Your goal: Your answer must be an exact copy of the lines from the one containing "Select the gold wristwatch item thumbnail" through the last line of the records below, with no pictures; please include nothing else.
*** Records for this exercise ***
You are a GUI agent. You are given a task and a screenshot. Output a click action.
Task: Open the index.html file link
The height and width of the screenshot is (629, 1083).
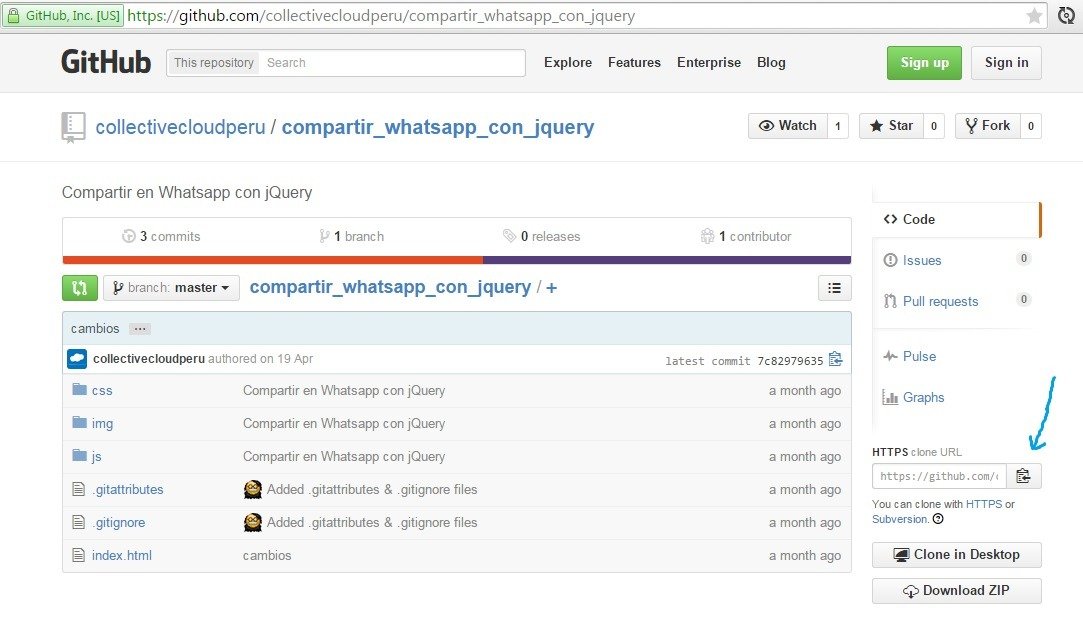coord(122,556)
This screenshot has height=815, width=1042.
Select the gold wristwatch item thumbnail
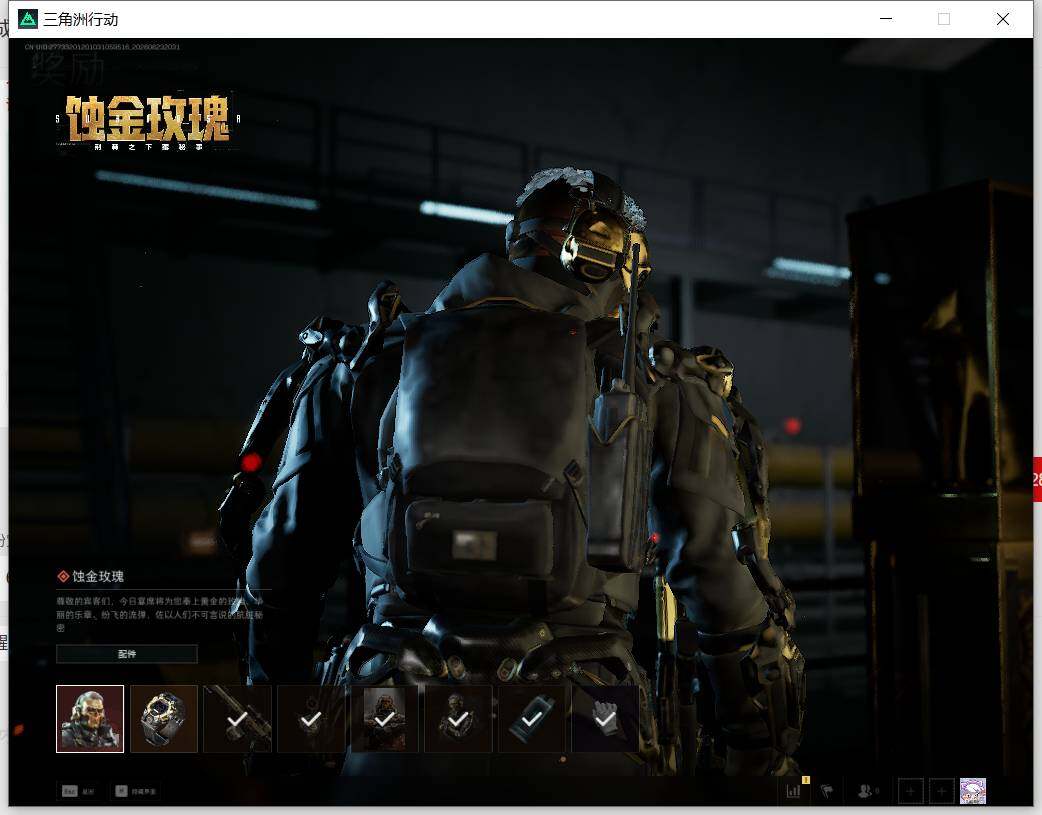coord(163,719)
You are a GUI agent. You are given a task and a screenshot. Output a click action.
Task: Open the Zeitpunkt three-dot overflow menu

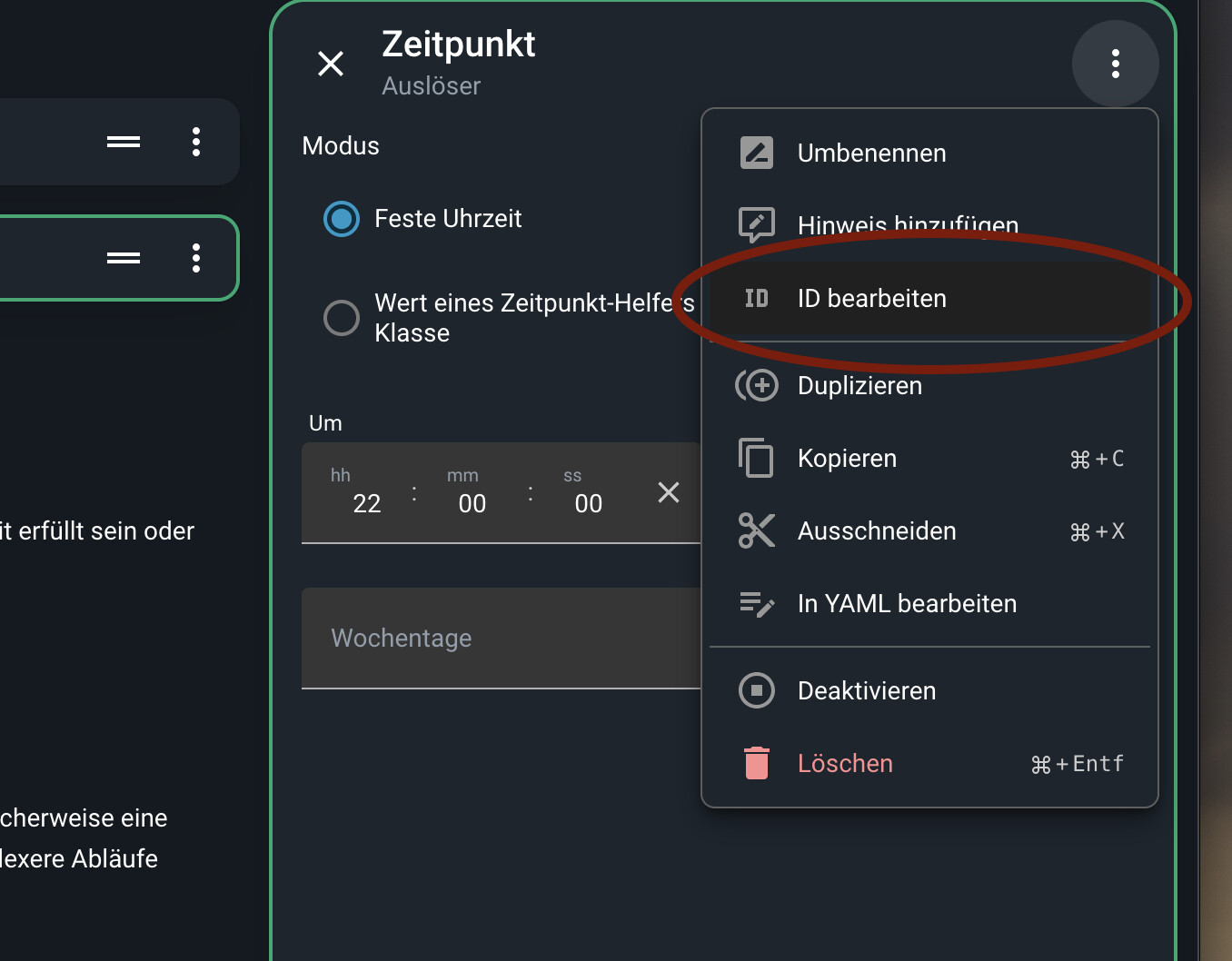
*** End of Records for this exercise ***
Solution to the exercise:
Select the gold wristwatch item thumbnail
coord(163,719)
You are a GUI agent. You are given a task and a screenshot. Output a click action.
Task: Open the Zeitpunkt three-dot overflow menu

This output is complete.